— Да что вы, сговорились, что ли? — злится Илья. — Вчера мама, а сегодня ты учиняешь мне допрос.
— Ну, вот видишь, — усмехается Михаил Богданович. — Мать тоже, значит, заметила. Стало быть, не случайны наши подозрения. Давай-ка лучше выкладывай все начистоту.
Илья угрюмо молчит. Притворяться, что ничего не произошло, теперь уже нет смысла, но и рассказывать всего не хочется. Да и поймет ли дед всю сложность его отношений с отцом?
А дед, догадавшись, видимо, о его сомнениях, произносит почти равнодушно:
— Я тебя не заставляю, однако. Не хочешь — не надо. Я ведь и не пойму, наверное, из-за чего у вас мог произойти раздор. Разве серый цирковой клоун может понять, а тем более рассудить ученых мужей, мыслящих высокими категориями науки?
— Ну что ты говоришь такое, дедушка! — бросается к Михаилу Богдановичу Илья. — Просто не хочется голову тебе морочить нашими спорами…

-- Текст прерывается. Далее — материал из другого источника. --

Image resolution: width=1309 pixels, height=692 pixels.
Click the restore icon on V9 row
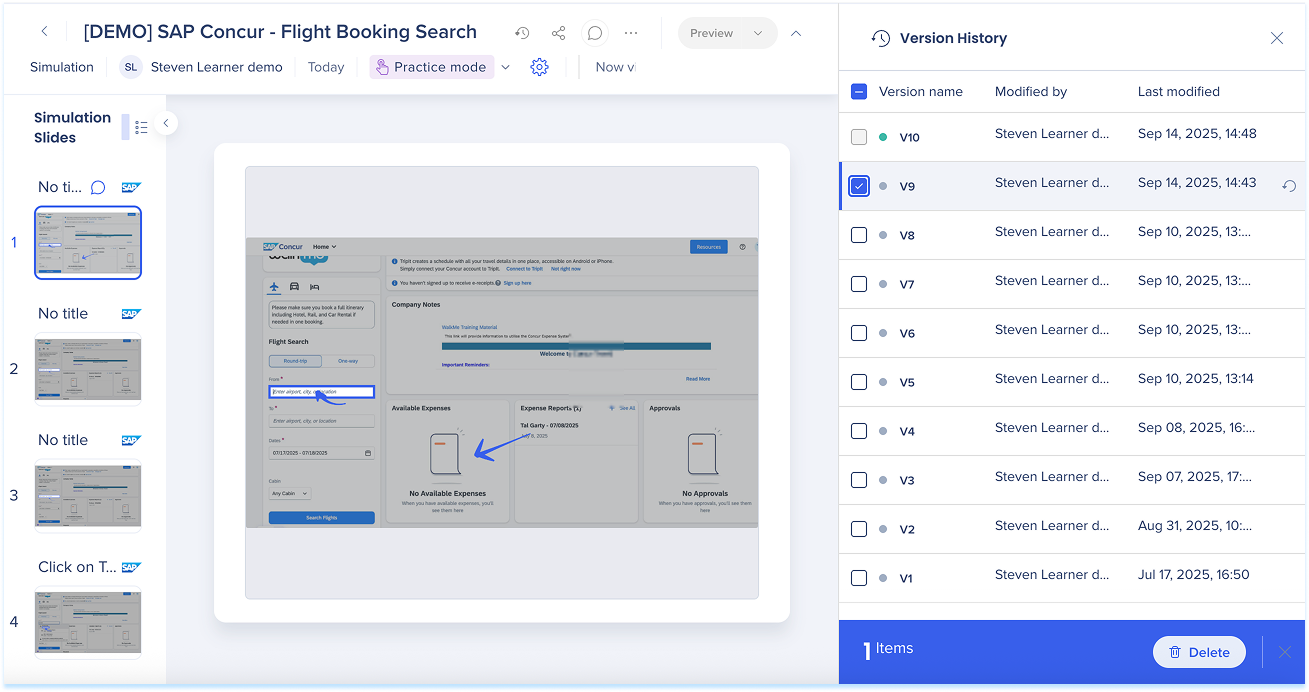click(1289, 186)
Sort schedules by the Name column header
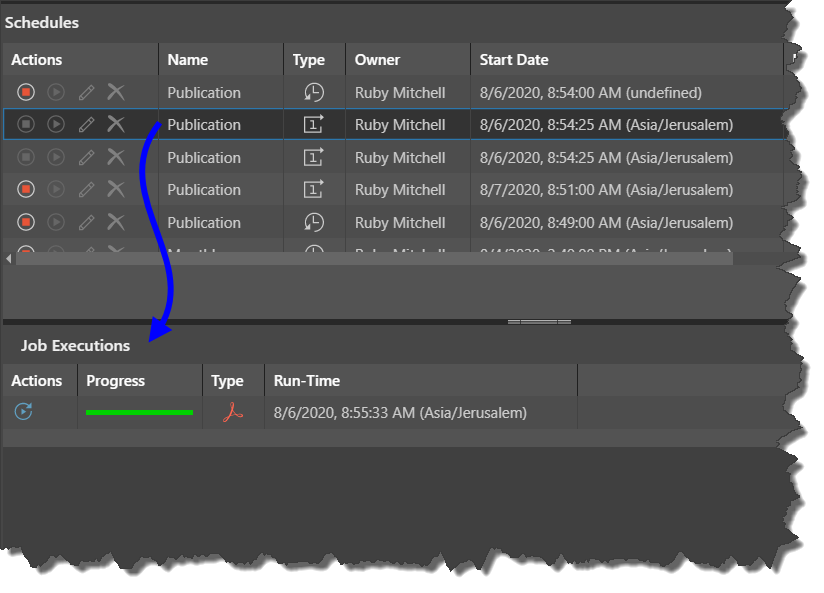This screenshot has width=824, height=593. click(x=188, y=60)
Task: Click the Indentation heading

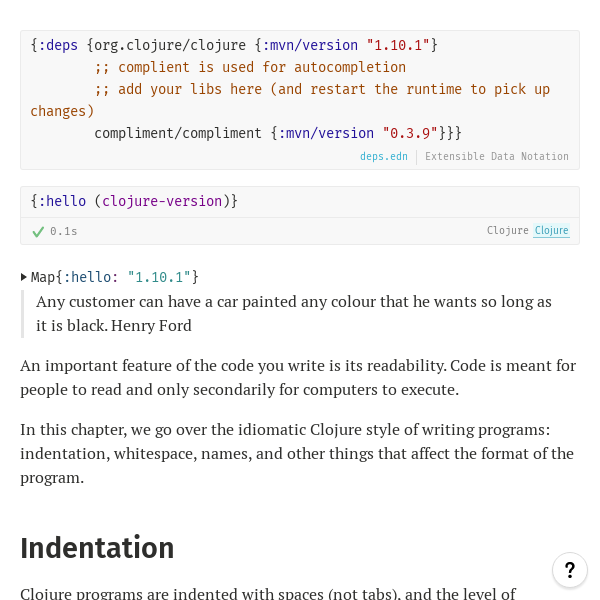Action: [x=97, y=548]

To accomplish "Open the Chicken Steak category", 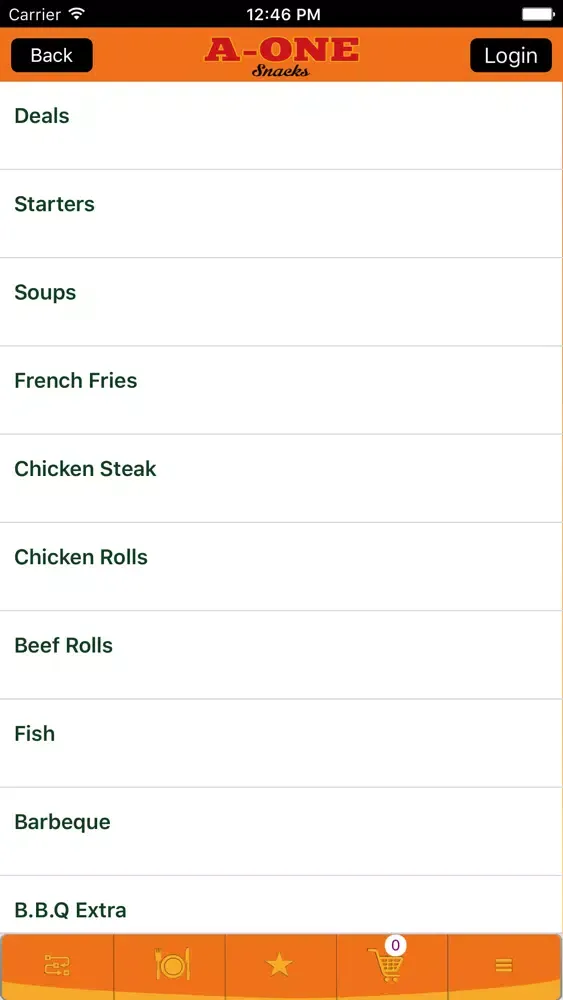I will coord(281,478).
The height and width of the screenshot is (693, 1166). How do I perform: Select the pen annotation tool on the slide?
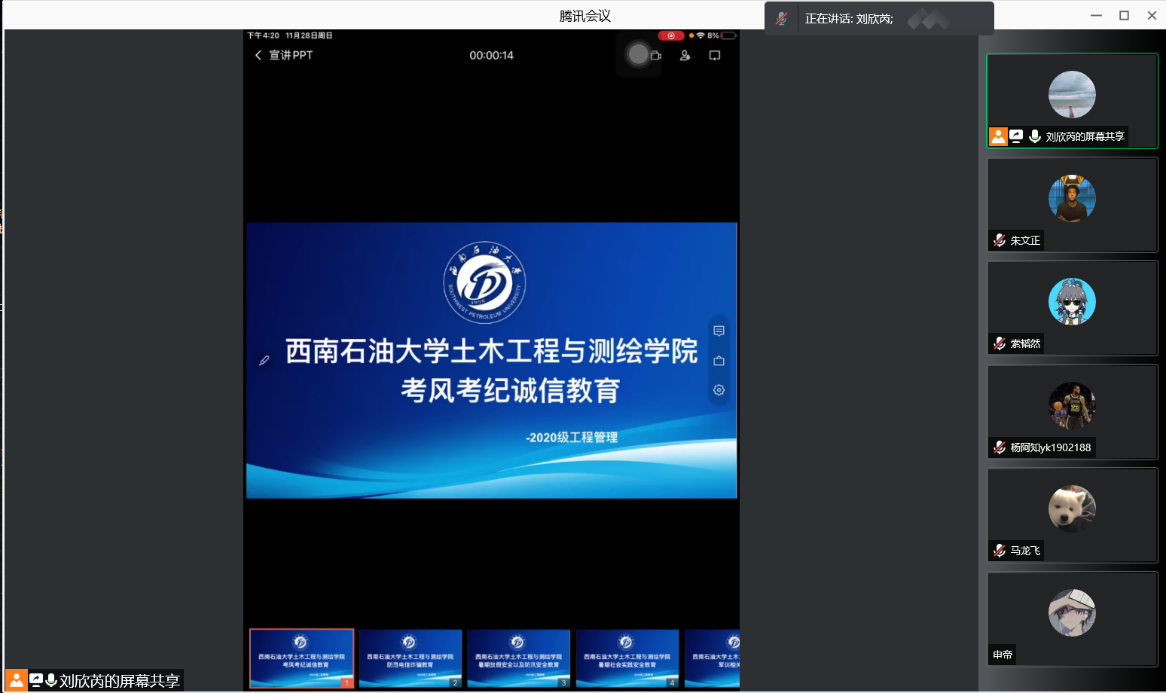pos(264,360)
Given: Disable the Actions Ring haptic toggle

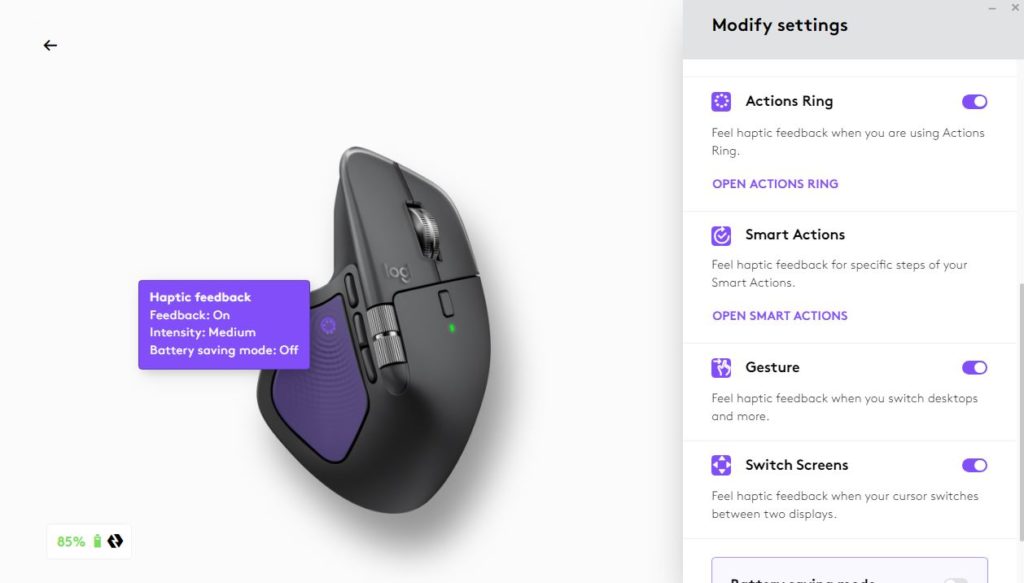Looking at the screenshot, I should click(x=974, y=101).
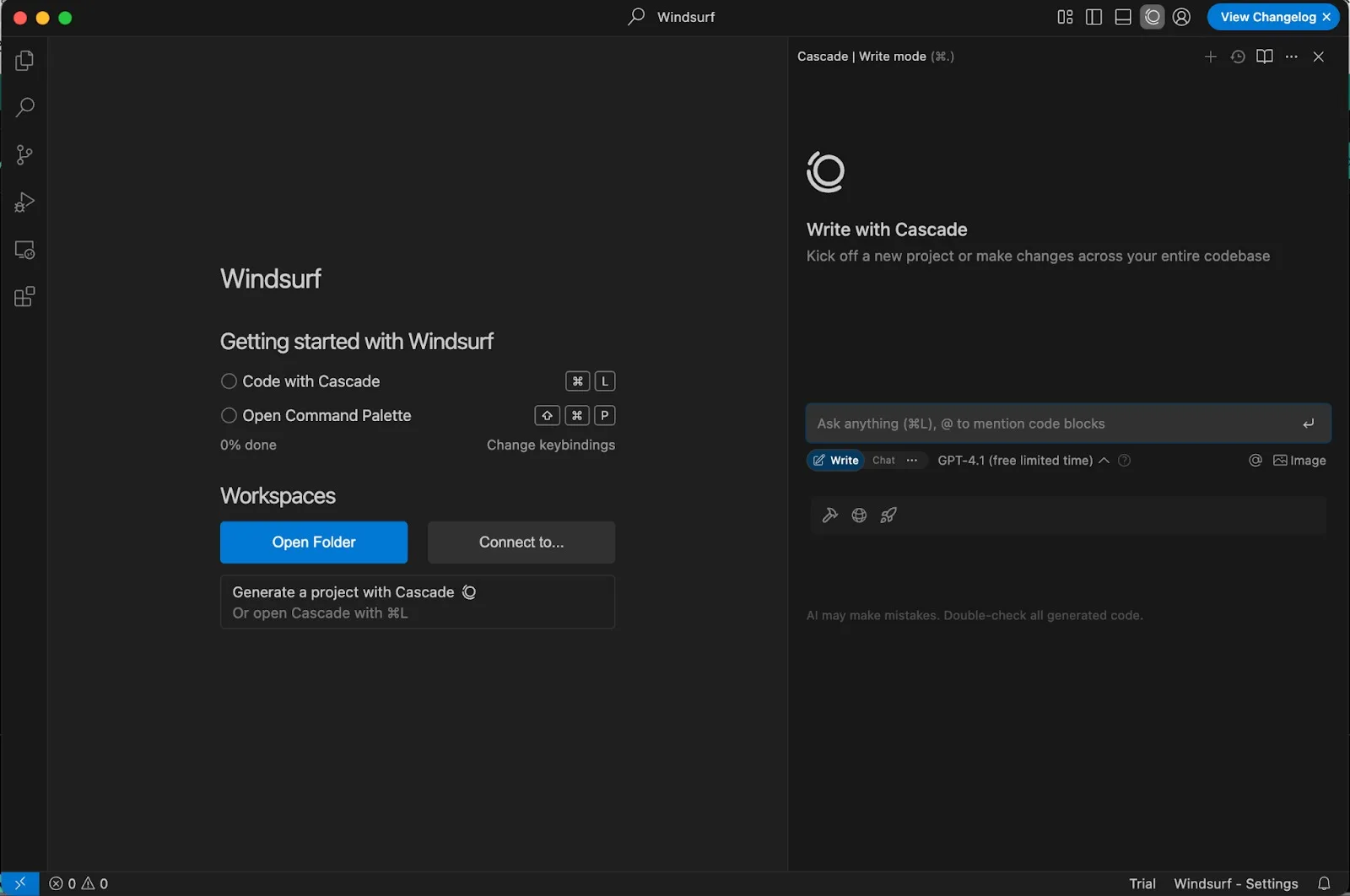Show the Cascade conversation history
Viewport: 1350px width, 896px height.
coord(1237,57)
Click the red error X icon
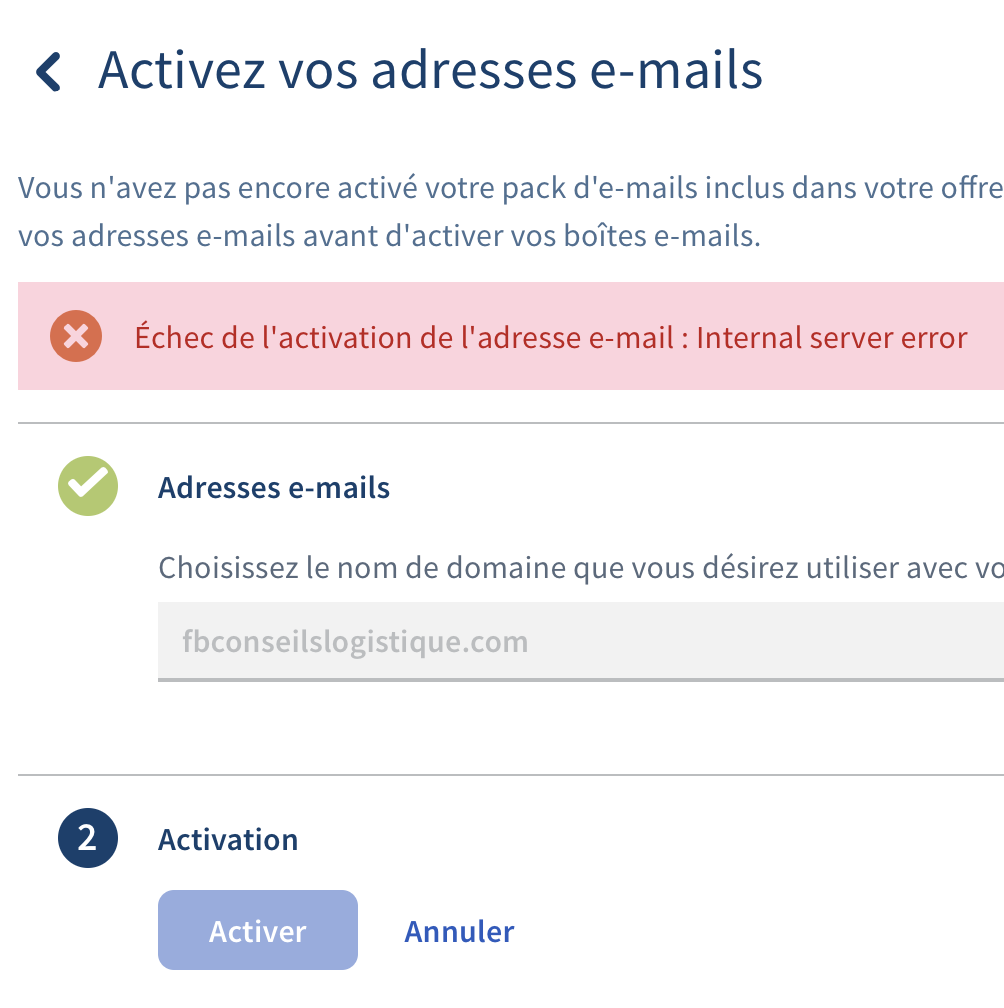 tap(76, 337)
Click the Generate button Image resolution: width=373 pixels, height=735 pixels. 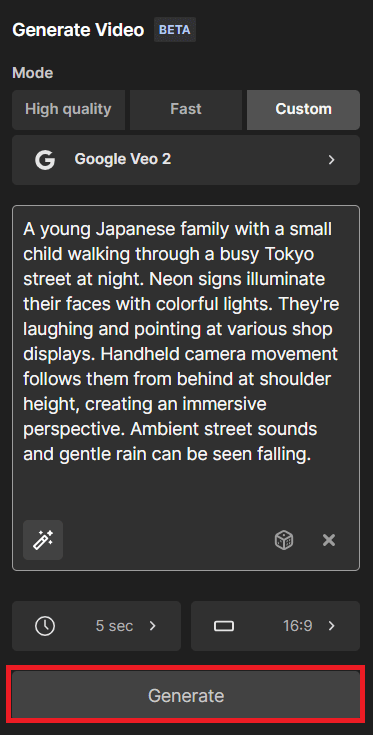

— Спорами ли только? — щурится дед. — Я знаю, когда вы ссоритесь, поспорив из-за ваших таинственных мезонов или нуклонов. Хотя потом и не разговариваете иной раз целый день, но это все не то. Тут серьезнее что-то… Однако повторяю: не хочешь — не говори. Я тебя к этому не принуждаю.
Илья осторожно сажает деда на диван. Садится с ним рядом.
— Ладно, дедушка, слушай и не обижайся, что я не рассказал всего этого сам. Просто не хотелось тебя расстраивать. Знаю ведь, как близко ты принимаешь все к сердцу. А насчет того, что ты “серый” клоун и ничего в высоких материях не смыслишь — этого ты никогда мне больше не говори. Хотел бы я, чтобы все наши клоуны были такими же “серыми”, как ты.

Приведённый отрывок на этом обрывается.